In an interview with The Daily Signal Friday, Perkins reiterated his concerns.
“We came out in support of the bill because of the life protections and the defunding of Planned Parenthood,” Perkins said, adding:
You’ve got 70 members or more on record in the House saying that those pro-life provisions are gone, that the bill’s dead on arrival when it returns back. So, this is critical for the Republicans to deliver on a campaign promise they have been making for a decade.
Sen. Thom Tillis, R-N.C., recently said he thinks the pro-life measures would not fit in the legislation.
“What I heard earlier from the parliamentarian is they didn’t think it would pass,” Tillis said
Sen. Susan Collins, R-Maine, spoke similarly.
“I believe that did not pass through the parliamentarian’s review so I don’t expect that,” Collins said.
Senate Republicans are using the tool called budget reconciliation to pass the bill because it requires only 51 votes to clear the Senate, rather than 60 votes to end debate and proceed to a floor vote.
Republicans have a 52-46 majority over Democrats in the Senate.
Some are concerned that the Byrd rule, a Senate rule established in 1985 which prohibits “extraneous matter” in reconciliation packages, could end up disallowing the provision that tax credits not be used to pay for abortions, unless 60 senators voted to waive the rule, The Daily Signal previously reported.
In 2015, the House and Senate passed an Obamacare repeal bill with a pro-life component using the budget reconciliation process. It “cleared all the procedural loopholes in the Senate,” according to Rachel Bovard, a former director of policy services at The Heritage Foundation.

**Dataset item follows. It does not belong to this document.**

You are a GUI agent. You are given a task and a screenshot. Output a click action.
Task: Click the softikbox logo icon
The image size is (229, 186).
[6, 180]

President Barack Obama vetoed it, however, in January 2016.
Perkins said today’s Senate has no excuses for removing pro-life protections.
“The defunding of Planned Parenthood [was] obviously in the last reconciliation bill in 2015 that passed the Senate so there is no justification for those especially who supported it the last time not to support it this time,” Perkins said.
The March for Life also voiced concern about what may become of the Senate’s health care draft.
While we appreciate the inclusion of language to redirect federal funds away from abortion groups like Planned Parenthood, the reality is that necessary pro-life protections in this bill will be stripped by the Senate Parliamentarian, as we have now publicly heard from two Senators. If this happens, one of the most egregious aspects of Obamacare—tax credits for plans covering abortion—will continue under this Administration and Congress. Abortion is not health care.